Le Belge s’impose dans cette troisième étape, marquée par les bordures et les chutes, qu’il visait


MIDDELBURG Hier matin, dans le quartier des affaires d’Amsterdam, nous avions lancé “voilà le vainqueur du jour” en guise de clin d’œil à Wouter Weylandt, qui avait déclaré la veille, après le sprint d’Utrecht, attendre avec impatience cette étape de lundi et le bord de mer, susceptible de faire des dégâts et réduire en petites pièces le peloton !

Le coureur de Quick Step avait donc vu juste, avant de mener de main de maître le sprint de Middelburg pour s’imposer et décrocher sa 2e victoire dans un grand Tour, lui qui avait déjà enlevé, il y a deux ans, une étape du Tour d’Espagne.

“Quel soulagement” , soufflait à l’arrivée le Gantois, surnommé WW Spécial . “Remporter sa première victoire de la saison est toujours une énorme délivrance. Et qu’elle arrive ici, sur le Tour d’Italie, est extraordinaire. C’est une grande joie, aussi, après une série de blessures, notamment au genou, et de malchance. Ce succès est aussi une manière de répondre aux critiques.”

Que lui avait adressées Patrick Lefevere, le manager de Quick Step, après une saison 2009 timorée et un début d’année 2010 parti sur les mêmes bases. “Je ne veux pas trop m’étendre sur ces critiques” , raconte encore le vainqueur du jour. “Je n’oublie pas non plus que Patrick me fait confiance depuis six ans (NdlR : Weylandt a signé son premier contrat pro en 2005 et est toujours resté fidèle à Quick Step). Mais oui, cette victoire est une manière de répondre à la pédale.”

Afin d’y parvenir, il avait préparé avec soin le Giro. “J’avais un bon sentiment avant ce Tour d’Italie” , poursuit Weylandt. “Et lors de la première étape en ligne, j’ai ressenti de très bonnes jambes. Ce lundi, quand on est arrivé sur le bord de mer, cela a borduré comme prévu et j’ai vu mes chances augmenter au fur et à mesure que nous étions de moins en moins nombreux dans le groupe de tête. J’aime ces courses qui se courent dans le vent.
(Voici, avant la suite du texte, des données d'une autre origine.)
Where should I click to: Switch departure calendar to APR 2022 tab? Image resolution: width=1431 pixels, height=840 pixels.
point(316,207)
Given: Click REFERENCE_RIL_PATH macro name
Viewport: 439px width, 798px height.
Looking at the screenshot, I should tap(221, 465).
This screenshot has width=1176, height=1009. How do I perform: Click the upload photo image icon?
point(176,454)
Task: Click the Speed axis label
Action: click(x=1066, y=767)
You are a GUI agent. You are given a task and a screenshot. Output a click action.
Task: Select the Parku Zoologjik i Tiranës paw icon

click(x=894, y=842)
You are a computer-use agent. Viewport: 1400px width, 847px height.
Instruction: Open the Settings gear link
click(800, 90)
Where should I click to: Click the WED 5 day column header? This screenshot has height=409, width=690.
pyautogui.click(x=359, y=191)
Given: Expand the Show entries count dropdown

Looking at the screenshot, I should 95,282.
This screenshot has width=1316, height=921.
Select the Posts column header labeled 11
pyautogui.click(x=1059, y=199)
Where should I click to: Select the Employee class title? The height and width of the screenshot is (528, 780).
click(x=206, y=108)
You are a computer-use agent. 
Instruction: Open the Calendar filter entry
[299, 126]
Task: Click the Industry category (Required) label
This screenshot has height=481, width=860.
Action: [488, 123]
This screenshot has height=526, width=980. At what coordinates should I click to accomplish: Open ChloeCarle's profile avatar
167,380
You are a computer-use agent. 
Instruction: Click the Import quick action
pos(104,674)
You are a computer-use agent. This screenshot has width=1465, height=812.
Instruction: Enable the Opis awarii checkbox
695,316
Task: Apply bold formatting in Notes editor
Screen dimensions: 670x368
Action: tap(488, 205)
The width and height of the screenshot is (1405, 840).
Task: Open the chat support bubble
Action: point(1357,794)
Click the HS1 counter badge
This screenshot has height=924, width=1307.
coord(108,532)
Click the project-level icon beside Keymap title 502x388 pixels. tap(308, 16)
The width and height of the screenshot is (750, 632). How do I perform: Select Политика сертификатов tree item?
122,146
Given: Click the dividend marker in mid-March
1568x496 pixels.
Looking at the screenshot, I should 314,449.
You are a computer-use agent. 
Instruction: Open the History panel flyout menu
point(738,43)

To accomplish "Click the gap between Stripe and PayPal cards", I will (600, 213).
En plus, j’avais l’avantage de bien connaître toutes les routes, comme j’ai souvent couru dans cette région.”

Si des sprinters comme Farrar, Petacchi, McEwen et même le petit Modolo, étaient éliminés sur chute dans le final, il restait néanmoins un certain André Greipel, notamment.

“Oui, mais j’avais l’impression qu’il n’était pas bien, raison pour laquelle j’ai directement réagi quand Goss était en tête, car je pensais que Greipel allait le laisser filer et que j’allais me faire avoir. J’ai dû passer par un trou de souris, c’était assez dangereux, mais je suis passé. Ensuite, Brown était dans ma roue et remontait bien vite, mais j’ai su conserver mon avantage.”